Tweezers would work for some of the larger SMDs. I use a small flathead screwdriver, like one for eyeglasses or slightly larger to assemble tiny SMDs for prototypes. You dip out a glob of rosin onto a lid or something, then touch the screwdriver tip to the glob of rosin and the SMD part will stick to it. Tin one of the pads with solder. Touch the SMD part to the screwdriver tip so as you can properly place it on the pads, including the one you just tinned. Then melt the tinned pad to the SMD pin so it will hold in place. Then solder the rest of the pins in place. Non-prototype SMD circuits should be soldered by reflow or wave or something. I do SMD parts as small as 0201 size resistors, 0.6mmX0.3mm.
SOT-923, SOT-563 amd such is not much problem at all.
The schematic attached with the opening post has a wrong orientation. It is hardly a problem unless one views it with an ipad. So I uploaded the pdf files again. The schematic now has the correct orientation.

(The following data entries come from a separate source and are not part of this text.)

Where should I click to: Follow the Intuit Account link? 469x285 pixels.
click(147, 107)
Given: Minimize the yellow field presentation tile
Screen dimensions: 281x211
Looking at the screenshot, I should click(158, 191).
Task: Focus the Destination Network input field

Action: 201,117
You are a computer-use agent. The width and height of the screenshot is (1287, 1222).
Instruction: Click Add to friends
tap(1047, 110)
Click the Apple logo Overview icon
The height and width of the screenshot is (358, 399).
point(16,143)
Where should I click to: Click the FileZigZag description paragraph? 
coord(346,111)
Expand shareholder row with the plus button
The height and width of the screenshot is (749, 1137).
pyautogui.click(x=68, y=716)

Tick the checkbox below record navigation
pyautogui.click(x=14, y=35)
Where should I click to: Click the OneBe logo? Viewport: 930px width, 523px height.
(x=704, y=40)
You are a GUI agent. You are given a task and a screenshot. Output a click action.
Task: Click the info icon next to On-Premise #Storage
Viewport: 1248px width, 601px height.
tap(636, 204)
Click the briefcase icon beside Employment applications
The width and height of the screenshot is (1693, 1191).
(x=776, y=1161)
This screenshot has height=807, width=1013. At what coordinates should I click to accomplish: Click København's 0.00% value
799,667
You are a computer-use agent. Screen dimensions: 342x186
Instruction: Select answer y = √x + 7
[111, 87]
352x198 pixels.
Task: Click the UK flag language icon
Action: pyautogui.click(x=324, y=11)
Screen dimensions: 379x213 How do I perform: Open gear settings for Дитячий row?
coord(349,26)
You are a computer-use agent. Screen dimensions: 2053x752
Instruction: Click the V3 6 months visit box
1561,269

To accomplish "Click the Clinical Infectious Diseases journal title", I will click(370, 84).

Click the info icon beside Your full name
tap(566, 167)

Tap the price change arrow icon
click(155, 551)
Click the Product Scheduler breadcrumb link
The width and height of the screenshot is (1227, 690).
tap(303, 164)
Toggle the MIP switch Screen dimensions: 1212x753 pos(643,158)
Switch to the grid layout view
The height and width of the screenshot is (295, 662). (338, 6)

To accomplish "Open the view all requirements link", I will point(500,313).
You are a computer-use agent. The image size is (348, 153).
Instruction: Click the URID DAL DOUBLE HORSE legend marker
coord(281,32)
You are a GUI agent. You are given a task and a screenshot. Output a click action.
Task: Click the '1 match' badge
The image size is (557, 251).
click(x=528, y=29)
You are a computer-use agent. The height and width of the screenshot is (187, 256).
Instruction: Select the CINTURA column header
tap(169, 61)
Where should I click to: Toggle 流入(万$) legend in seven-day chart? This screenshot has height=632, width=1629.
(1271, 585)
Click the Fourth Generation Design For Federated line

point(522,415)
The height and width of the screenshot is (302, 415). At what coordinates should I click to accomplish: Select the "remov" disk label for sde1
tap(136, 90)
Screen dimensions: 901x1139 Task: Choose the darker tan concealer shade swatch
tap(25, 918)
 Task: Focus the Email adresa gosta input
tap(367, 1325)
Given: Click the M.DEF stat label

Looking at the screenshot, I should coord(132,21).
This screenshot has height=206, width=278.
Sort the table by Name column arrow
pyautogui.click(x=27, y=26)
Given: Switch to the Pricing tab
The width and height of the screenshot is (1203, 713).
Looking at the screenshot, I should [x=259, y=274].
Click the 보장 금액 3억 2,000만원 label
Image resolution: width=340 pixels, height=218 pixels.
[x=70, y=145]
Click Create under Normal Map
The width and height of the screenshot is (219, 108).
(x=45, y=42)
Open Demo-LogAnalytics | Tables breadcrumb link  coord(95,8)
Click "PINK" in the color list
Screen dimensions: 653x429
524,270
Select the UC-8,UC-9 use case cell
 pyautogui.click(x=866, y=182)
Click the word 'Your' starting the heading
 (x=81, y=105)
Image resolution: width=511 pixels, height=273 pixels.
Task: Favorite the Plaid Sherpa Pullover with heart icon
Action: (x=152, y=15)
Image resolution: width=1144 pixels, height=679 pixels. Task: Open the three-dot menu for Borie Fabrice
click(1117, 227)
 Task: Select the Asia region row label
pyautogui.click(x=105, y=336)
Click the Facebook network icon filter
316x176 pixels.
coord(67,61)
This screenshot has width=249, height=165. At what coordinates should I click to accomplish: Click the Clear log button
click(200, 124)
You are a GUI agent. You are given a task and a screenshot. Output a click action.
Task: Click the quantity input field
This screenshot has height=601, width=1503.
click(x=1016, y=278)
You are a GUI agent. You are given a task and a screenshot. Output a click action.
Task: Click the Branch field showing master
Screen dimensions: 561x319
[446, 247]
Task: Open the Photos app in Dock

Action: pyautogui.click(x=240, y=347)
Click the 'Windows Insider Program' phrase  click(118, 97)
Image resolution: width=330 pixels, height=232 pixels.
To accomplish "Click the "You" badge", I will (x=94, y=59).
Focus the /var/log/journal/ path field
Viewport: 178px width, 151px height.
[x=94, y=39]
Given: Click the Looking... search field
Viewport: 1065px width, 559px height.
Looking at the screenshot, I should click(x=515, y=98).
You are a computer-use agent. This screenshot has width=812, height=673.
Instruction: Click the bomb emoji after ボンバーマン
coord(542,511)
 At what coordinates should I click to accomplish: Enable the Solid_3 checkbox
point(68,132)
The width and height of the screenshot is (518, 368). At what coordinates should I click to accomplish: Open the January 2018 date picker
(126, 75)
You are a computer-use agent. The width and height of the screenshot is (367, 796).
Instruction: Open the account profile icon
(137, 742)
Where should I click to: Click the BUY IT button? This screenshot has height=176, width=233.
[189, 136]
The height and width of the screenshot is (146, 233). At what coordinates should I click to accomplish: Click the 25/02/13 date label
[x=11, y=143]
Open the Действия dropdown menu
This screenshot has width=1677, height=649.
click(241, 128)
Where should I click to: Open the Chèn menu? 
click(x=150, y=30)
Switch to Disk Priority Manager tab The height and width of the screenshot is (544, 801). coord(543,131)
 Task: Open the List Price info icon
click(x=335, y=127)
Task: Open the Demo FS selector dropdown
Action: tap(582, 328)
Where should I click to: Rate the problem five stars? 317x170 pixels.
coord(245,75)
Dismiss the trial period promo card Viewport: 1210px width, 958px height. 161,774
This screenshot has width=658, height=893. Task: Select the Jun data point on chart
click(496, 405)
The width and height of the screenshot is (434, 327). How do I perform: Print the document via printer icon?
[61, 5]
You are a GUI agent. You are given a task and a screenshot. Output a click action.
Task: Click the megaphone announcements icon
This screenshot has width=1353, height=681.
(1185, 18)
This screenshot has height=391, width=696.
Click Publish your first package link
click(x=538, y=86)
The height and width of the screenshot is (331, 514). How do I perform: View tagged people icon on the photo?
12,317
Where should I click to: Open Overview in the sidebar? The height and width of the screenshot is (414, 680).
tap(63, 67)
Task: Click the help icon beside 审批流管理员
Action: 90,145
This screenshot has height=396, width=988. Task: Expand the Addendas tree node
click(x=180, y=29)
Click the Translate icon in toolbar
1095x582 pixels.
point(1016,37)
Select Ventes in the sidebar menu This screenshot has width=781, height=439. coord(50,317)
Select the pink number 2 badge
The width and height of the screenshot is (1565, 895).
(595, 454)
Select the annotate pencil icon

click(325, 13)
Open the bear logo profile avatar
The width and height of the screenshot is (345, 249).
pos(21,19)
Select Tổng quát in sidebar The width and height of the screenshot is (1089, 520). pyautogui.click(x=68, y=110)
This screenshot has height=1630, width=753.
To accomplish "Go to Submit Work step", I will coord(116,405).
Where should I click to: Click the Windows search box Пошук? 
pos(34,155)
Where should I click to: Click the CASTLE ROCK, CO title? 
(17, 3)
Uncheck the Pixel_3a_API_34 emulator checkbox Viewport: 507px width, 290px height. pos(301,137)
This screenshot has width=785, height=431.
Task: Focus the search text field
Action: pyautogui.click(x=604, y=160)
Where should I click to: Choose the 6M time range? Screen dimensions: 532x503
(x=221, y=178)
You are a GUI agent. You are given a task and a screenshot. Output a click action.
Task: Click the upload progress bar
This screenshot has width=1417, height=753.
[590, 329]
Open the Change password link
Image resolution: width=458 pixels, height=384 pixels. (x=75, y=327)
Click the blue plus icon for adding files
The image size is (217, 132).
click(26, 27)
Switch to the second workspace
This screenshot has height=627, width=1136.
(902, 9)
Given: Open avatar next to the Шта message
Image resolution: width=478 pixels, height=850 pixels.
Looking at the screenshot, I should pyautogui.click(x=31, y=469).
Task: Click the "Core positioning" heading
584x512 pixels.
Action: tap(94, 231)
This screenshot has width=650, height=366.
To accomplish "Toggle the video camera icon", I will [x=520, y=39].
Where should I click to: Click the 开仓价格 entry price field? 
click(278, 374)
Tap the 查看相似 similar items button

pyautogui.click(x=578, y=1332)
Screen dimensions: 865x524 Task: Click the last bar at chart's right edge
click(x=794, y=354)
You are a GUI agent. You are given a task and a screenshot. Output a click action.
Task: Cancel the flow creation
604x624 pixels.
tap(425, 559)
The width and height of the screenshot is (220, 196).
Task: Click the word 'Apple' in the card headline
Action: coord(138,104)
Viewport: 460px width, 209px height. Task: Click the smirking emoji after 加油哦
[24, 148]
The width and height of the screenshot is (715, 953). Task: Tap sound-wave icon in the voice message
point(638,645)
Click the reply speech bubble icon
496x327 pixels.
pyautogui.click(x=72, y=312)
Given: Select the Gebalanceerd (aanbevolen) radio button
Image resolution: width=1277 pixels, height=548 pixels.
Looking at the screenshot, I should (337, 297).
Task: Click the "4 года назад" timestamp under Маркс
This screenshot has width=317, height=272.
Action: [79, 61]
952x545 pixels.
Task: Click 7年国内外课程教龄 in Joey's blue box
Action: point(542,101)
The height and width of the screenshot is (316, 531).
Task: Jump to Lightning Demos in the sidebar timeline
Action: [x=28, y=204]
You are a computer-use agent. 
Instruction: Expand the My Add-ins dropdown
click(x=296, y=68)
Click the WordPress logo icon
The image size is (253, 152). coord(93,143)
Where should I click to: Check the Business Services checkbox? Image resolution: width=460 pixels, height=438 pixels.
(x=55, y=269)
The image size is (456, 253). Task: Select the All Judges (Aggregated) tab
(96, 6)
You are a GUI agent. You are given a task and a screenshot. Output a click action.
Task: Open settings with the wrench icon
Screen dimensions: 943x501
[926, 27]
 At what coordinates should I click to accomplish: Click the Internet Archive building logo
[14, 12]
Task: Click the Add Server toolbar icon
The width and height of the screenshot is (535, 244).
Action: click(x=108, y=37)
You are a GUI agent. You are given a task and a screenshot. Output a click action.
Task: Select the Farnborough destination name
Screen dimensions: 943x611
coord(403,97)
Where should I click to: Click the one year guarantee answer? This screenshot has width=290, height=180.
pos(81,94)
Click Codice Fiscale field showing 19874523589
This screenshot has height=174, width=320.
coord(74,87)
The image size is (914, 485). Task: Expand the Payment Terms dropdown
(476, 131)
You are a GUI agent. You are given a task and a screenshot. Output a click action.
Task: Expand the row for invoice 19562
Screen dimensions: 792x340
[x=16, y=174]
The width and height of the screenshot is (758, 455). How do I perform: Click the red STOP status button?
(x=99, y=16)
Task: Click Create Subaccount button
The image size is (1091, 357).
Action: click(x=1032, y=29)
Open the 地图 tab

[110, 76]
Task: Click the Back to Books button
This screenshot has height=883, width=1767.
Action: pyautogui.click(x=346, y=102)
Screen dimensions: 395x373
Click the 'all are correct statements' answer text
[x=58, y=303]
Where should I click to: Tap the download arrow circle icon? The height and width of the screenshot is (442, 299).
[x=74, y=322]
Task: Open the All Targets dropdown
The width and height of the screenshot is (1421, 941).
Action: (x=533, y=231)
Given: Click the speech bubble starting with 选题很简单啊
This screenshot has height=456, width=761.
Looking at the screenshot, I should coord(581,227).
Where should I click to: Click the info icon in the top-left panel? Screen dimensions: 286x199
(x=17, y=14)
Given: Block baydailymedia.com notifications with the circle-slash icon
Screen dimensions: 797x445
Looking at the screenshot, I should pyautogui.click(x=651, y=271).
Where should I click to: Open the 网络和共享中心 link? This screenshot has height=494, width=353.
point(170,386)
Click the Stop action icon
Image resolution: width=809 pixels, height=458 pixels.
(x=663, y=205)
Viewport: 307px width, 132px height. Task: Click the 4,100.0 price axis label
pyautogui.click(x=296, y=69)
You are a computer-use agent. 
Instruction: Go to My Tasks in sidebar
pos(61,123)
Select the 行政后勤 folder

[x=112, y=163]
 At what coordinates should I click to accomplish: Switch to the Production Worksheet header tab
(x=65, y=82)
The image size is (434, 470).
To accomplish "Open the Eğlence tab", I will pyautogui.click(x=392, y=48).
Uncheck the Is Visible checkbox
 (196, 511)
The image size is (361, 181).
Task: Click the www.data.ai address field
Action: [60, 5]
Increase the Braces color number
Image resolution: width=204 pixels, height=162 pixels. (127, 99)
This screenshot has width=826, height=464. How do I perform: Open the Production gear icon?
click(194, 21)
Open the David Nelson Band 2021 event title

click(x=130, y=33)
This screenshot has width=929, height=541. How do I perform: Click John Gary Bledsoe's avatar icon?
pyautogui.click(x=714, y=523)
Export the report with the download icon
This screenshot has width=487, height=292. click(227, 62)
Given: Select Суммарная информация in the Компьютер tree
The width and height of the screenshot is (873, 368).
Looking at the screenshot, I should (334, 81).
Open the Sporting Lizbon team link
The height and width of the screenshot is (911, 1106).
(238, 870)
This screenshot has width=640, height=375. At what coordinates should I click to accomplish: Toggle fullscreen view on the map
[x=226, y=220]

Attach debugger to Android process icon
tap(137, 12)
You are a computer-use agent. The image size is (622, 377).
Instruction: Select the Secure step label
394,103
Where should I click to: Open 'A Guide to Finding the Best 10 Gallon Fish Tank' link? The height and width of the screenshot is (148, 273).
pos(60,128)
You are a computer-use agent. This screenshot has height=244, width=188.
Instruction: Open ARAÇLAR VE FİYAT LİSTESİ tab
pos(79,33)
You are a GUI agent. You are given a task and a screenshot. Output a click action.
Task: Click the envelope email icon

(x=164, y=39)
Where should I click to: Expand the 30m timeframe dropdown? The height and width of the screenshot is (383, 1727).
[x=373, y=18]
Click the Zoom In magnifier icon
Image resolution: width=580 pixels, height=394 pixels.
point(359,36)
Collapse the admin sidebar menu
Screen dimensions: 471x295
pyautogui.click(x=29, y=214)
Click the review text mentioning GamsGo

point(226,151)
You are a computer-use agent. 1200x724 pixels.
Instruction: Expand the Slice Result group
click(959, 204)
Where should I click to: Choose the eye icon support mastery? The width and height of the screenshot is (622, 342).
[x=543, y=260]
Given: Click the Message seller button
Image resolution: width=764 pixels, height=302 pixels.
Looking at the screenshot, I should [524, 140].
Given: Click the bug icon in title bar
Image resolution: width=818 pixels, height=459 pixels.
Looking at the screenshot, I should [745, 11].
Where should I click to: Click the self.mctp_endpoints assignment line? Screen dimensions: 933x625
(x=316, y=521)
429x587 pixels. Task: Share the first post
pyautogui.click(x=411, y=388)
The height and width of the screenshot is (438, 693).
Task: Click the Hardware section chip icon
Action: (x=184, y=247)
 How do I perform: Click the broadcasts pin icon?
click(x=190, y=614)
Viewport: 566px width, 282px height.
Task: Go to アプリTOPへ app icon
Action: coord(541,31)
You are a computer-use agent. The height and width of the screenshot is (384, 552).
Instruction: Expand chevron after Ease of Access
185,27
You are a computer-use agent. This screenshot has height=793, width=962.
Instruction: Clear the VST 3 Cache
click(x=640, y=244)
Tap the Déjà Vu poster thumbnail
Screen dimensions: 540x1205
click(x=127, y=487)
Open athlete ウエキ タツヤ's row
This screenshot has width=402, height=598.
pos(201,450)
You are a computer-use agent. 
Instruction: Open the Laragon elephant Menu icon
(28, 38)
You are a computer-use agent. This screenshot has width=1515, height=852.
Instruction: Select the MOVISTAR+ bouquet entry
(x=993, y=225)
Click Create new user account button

A slight change was made to the output sampling resistor R36. It now has a 1206 footprint, vs previous 0805, for a largest possible power rating SMD resistor for the available space, in order to reduce the distortion from the power consumption modulation to the resistor value, an effect discussed quite extensively in this forum. One may want to choose to use a thin film resistor for R36, as a thin film is not as much subject to such modulation as can be a thick film resistor. The through hole option for R36 remains unchanged at the same place. It allows the use of a 12.5mm lead spacing through hole resistor (or a stream of a few) when SMD is opted out for R36.
The prototyping of this amp may not be as easily going as may be a through hole PCB. Many SMD parts are surrounded by tall components and heat sink, demanding skills and patience when it come to troubleshooting, part changing, and signal probing. Proper soldering tools and skills will help here.
Cheers!
A slight change was made to the output sampling resistor R36. It now has a 1206 footprint, vs previous 0805, for a largest possible power rating SMD resistor for the available space, in order to reduce the distortion from the power consumption modulation to the resistor value, an effect discussed quite extensively in this forum. One may want to choose to use a thin film resistor for R36, as a thin film is not as much subject to such modulation as can be a thick film resistor. The through hole option for R36 remains unchanged at the same place. It allows the use of a 12.5mm lead spacing through hole resistor (or a stream of a few) when SMD is opted out for R36.
The prototyping of this amp may not be as easily going as may be a through hole PCB. Many SMD parts are surrounded by tall components and heat sink, demanding skills and patience when it come to troubleshooting, part changing, and signal probing. Proper soldering tools and skills will help here.
Cheers!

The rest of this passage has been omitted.